"Inexperienced Companies Chase School Reform Funds," is the headline over a New York Times article that begins, disapprovingly, "With the Obama administration pouring billions into its nationwide campaign to overhaul failing schools, dozens of companies with little or no experience are portraying themselves as school-turnaround experts as they compete for the money....A husband-and-wife team that has specialized in teaching communication skills but never led a single school overhaul is seeking contracts in Ohio and Virginia. ...Many of the new companies seem unprepared for the challenge of making over a public school, yet neither the federal government nor many state governments are organized to offer effective oversight, said Jack Jennings, president of the Center on Education Policy, a nonprofit group in Washington."
Oh, those inexperienced companies without federal and state oversight! What a scary thought. When Apple was founded in 1976, it was an inexperienced company. When Microsoft was founded in 1975, it was an inexperienced company. When Google was founded in 1998, it was an inexperienced company.

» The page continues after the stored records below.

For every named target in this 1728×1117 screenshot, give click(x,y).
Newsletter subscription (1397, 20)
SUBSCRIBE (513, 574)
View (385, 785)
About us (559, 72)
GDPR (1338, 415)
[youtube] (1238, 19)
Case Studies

Sure, not every inexperienced company succeeds. Lots of them fail. But the unstated assumption of the Times article is a kind of alarmist belief that, followed to its logical conclusion, would lead to a sclerotic American economy rather than an innovative or dynamic one. The Times itself is a very experienced company, but Apple, Google, and Microsoft all have a lot more revenues, profits, and market capitalization than the Times does. The Times article notwithstanding, it's just not clear that how much experience a company has is a good predictor of how much success a company will have.